I’d love to claim that this wonderful recipe required hours of arduous research and testing before I was able to settle on the exact proportions of its ideal ingredients. But I’d be lying.

Certain ingredients — including clams, mussels, rack of lamb, skirt steak and dark chocolate — make meals delicious with very little effort on your part. Clams and mussels are especially generous, delivering a one-two punch of taste thrills.

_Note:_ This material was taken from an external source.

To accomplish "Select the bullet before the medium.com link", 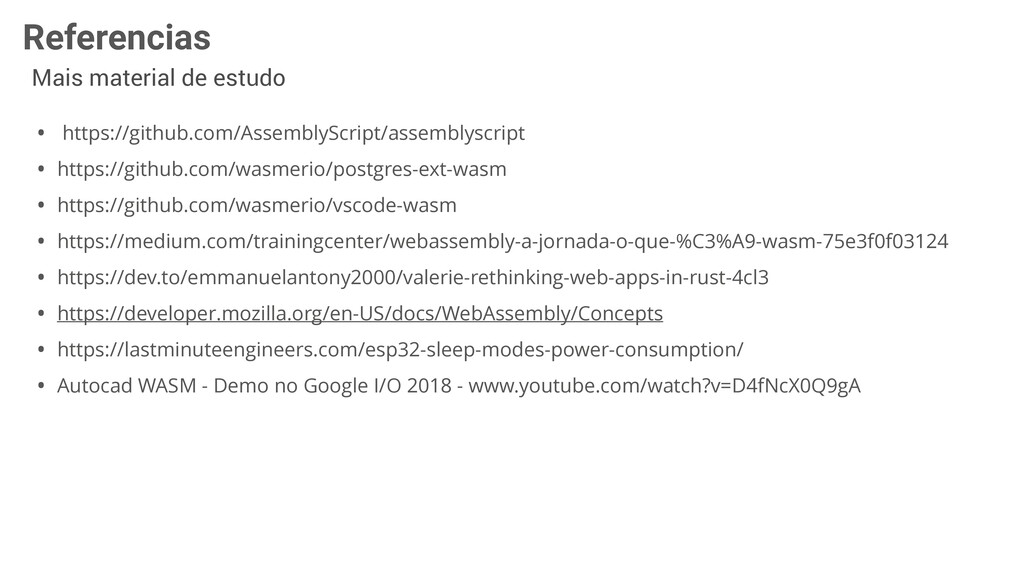I will (x=41, y=241).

My favorite way to mess with clams is to steam them. You toss all the ingredients into a pot, pile on the clams, put on the lid, crank up the heat, and presto! Ten minutes later the dish is done. The only problem is that the clam liquor at the bottom of the pot is so tasty that I’m forced to sop it up with slice after slice of bread. That’s why I decided to bulk up this dish with broccoli rabe, a healthy and savory vegetable that absorbs some of the clam liquor as it cooks.

As a way of blunting the vegetable’s slightly bitter edge, your first step with broccoli rabe is to blanch it. Cut off the tough ends of the stems, then boil it all in a large pot of salted water for two minutes. Next, drain it and transfer it to a bowl of ice water to stop the cooking and set the color. Finally, chop it crosswise into pieces about 1/2-inch thick. The garlic, chili sauce, ginger and sesame oil in the broth are complements strong enough to stand up to the robustness of the broccoli rabe.

You need to remove each clam from the pot as it opens up. The first ones will be good to go after four or five minutes. The last clam might stay clammed up until five or six minutes later, by which time the first clams — if you’d left them in — would be horribly tough.

Quick, easy, nutritious, delicious and satisfying.

Try it and see if you don’t end up happier than a clam.